The cases of the above comparison samples correspond to cases wherein the panel temperatures of the comparison samples C1 to C3 are changed to the panel temperatures of the sample numbers 1-3 to 10-3. The contrast is improved, but the alignment treatment is irregular and the image quality is low.

As described above, according to the liquid crystal display device of the present embodiment, the liquid crystal display device in which the alignment of the liquid crystal molecules can be significantly restored and the excellent display characteristic can be obtained with wide viewing angle and high response speed.

[Second Embodiment]

FIG. 9 is a block diagram showing the construction of a liquid crystal display device according to a second embodiment of this invention.

The liquid crystal display device according to the second embodiment is obtained by adding a common electrode driver 35, alignment controller 36, heater controller 37, sheet-like heater 38 and storage capacitor electrode driver 60 to the construction of the conventional active matrix type liquid crystal display device.

In the construction of the liquid crystal display device of the present embodiment, a display signal 31 and sync signal are input to a display timing controller 30. A liquid crystal display element 40 is connected to the display timing controller 30 via a signal line driver 33, scanning line driver 34 and common electrode driver 35 in parallel. Further, the alignment controller 36 and storage capacitor-electrode driver 60 are connected to the display timing controller 30.

In order to heat the liquid crystal display element 40, the heater controller 37 capable of supplying an electric power of several tens watts is connected to the common electrode or storage capacitor electrode. When the liquid crystal display element 40 is heated, a switch (not shown) between the common electrode and the common electrode driver 35 is turned OFF or a switch (not shown) between the storage capacitor electrode and the storage capacitor electrode driver is turned OFF, and a current is caused to flow into the common electrode or storage capacitor electrode by use of the heater controller 37 so as to raise the temperature of the common electrode or storage capacitor electrode.

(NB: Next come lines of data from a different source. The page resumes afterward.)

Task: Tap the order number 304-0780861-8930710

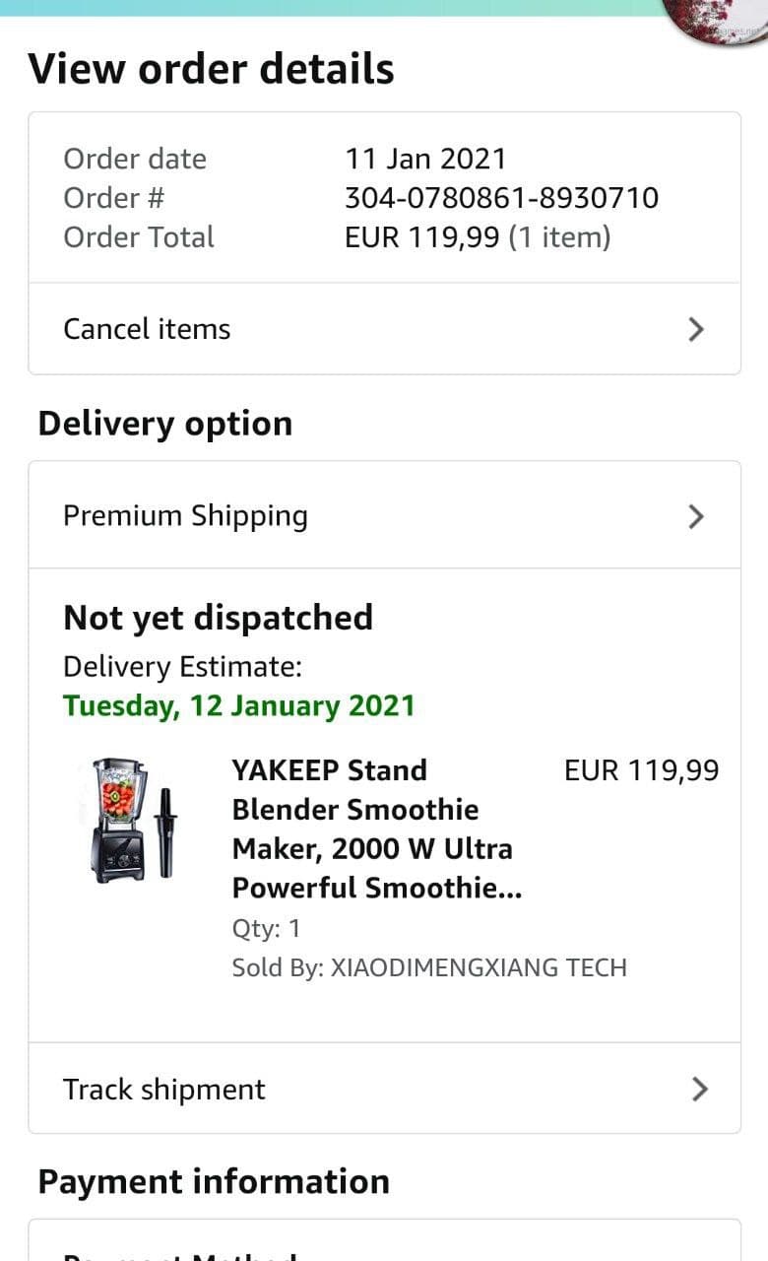Action: pyautogui.click(x=501, y=198)
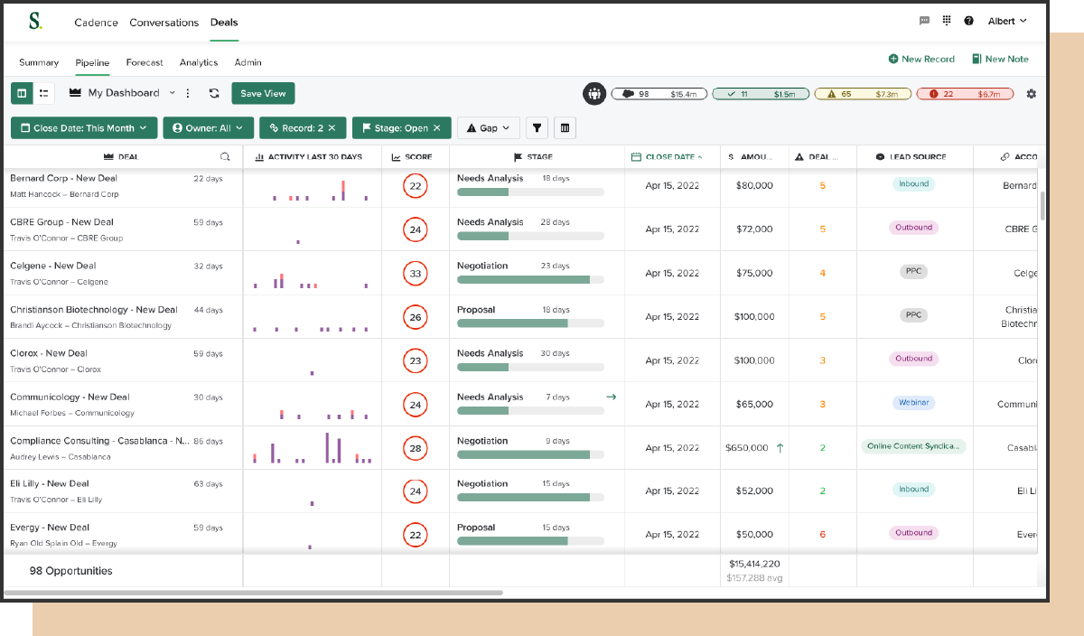Open the Conversations menu item

click(164, 22)
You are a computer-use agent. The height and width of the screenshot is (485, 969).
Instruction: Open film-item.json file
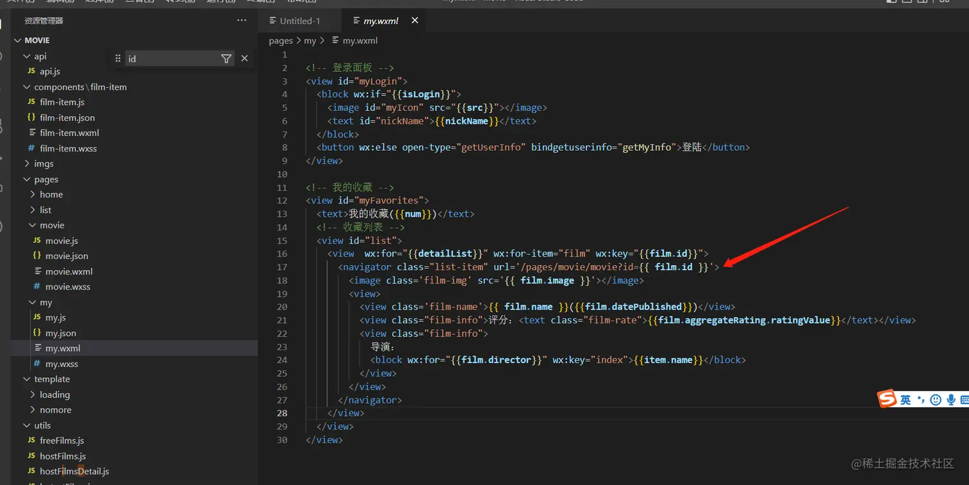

The common electrode or storage capacitor electrode is formed of a transparent conductive film such as ITO. Since the sheet resistance of the transparent conductive film is relatively high and is several Ω to several tens Ω, the electrode is heated by Joule heat when a voltage of several tens V is applied across the common electrode or storage capacitor electrode to pass a current of several A therethrough.

In the image display period, switches (not shown) between the common electrode and the heater controller 37 and between the storage capacitor electrode and the heater controller 37 are turned OFF. Voltages applied to the common electrode and storage capacitor electrode are respectively controlled by the common electrode driver 35 and storage capacitor electrode driver 60.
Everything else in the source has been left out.